Transparent pricing and full support from incorporation to compliance.

Company Compliance in Haryana

Ensuring company compliance in Haryana is crucial for the smooth functioning and legal standing of any business operating within the state. Staying updated with the statutory obligations mandated by the Ministry of Corporate Affairs (MCA) under the Companies Act, 2013, helps companies maintain their active status and avoid penalties. At the heart of this compliance process is the mandatory submission of annual filings. These filings include details such as financial statements and annual returns, ensuring the company operates transparently and within the legal framework. It's essential for every registered entity, whether a private limited company, a public limited company, or even a one-person company, to adhere to these requirements diligently. Understanding the local nuances and specific compliance needs in Haryana can significantly ease this regulatory journey. Learn more about company registration here.

What is Company Compliance in Haryana?

Company compliance in Haryana involves submitting mandatory statutory documents to the Registrar of Companies (ROC) through the MCA21 portal each financial year. This process is critical under the Companies Act, 2013, covering various types of businesses registered in India. The annual ROC filing process includes key forms such as AOC-4 for financial statements, MGT-7 for annual returns, ADT-1 for auditor appointments, and DIR-3 KYC for director details. Companies need to complete these filings by specific due dates to prevent penalties or even the risk of company strike-off, which underscores the importance of timely compliance. Understanding the forms and deadlines specific to your business type can help navigate this requirement effectively. For an extensive guide on why this compliance is crucial, refer to our compliance guide.

  • Ensures transparency and governance by adhering to statutory norms.
  • Protects the company from heavy fines and legal battles.
  • Helps in maintaining a good standing with regulatory authorities.
  • Facilitates smooth business operations without legal interruptions.
  • Essential for companies aiming to attract investors and stakeholders.

Who Needs to File Company Compliance Returns in Haryana?

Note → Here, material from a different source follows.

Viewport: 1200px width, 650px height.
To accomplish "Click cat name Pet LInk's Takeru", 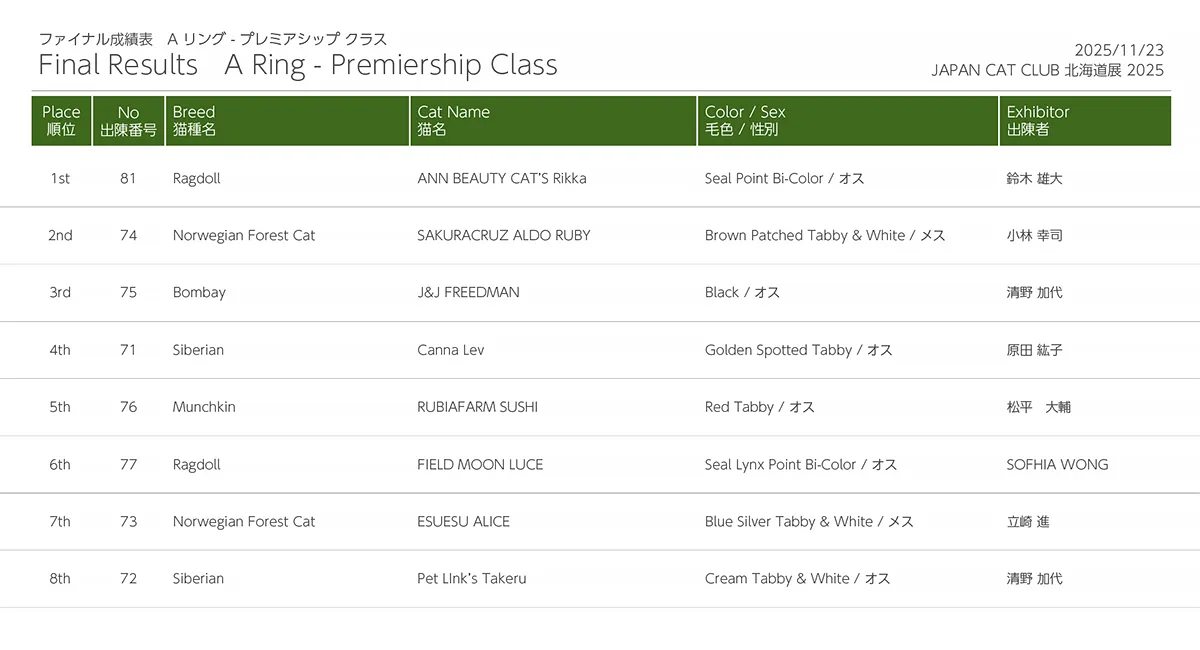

All companies registered under the Companies Act, 2013, are mandatorily required to file their annual returns regardless of business activity. This requirement extends to various company formats, each with specific compliance obligations. Here is a comprehensive overview of entities required to file annual ROC filings in Haryana:

  • Private Limited Companies: Submit forms AOC-4, MGT-7, ADT-1, DIR-3 KYC.
  • Public Limited Companies: Compliance through AOC-4, MGT-7, ADT-1, DIR-3 KYC.
  • One Person Companies: Use forms AOC-4, MGT-7A, ADT-1, DIR-3 KYC.
  • Section 8 Companies: Similar form submission as other types.
  • Indian Subsidiaries: Mandatory filings include AOC-4, MGT-7, ADT-1, DIR-3 KYC.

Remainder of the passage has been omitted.